◆ Records for the exercise ◆
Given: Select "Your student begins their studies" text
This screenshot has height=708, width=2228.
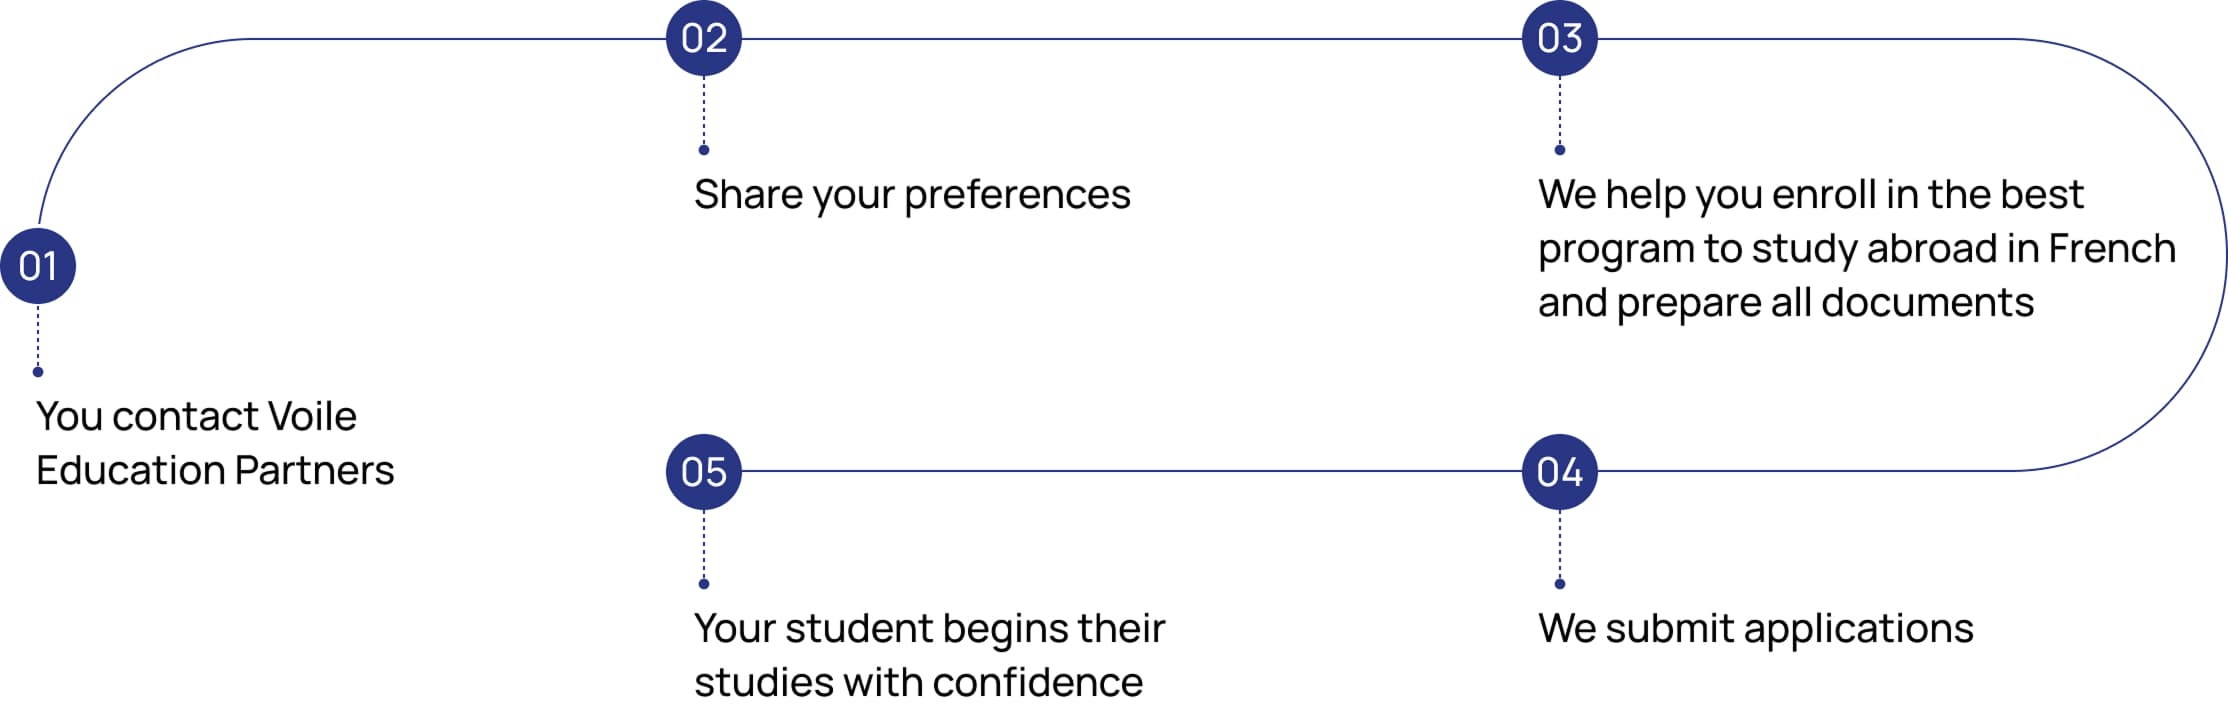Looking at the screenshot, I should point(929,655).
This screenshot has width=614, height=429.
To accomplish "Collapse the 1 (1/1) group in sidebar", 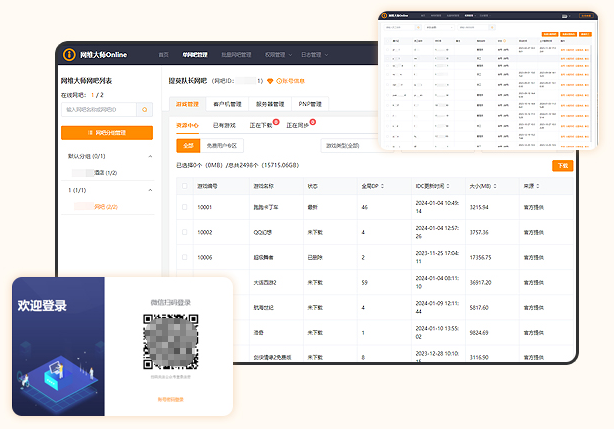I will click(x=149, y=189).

◆ Directions for this task ◆
Pull out every line of the records that contains the string "width". Case matters.

◆ Answer to this exercise ◆
This screenshot has height=708, width=2228.
This screenshot has width=614, height=429.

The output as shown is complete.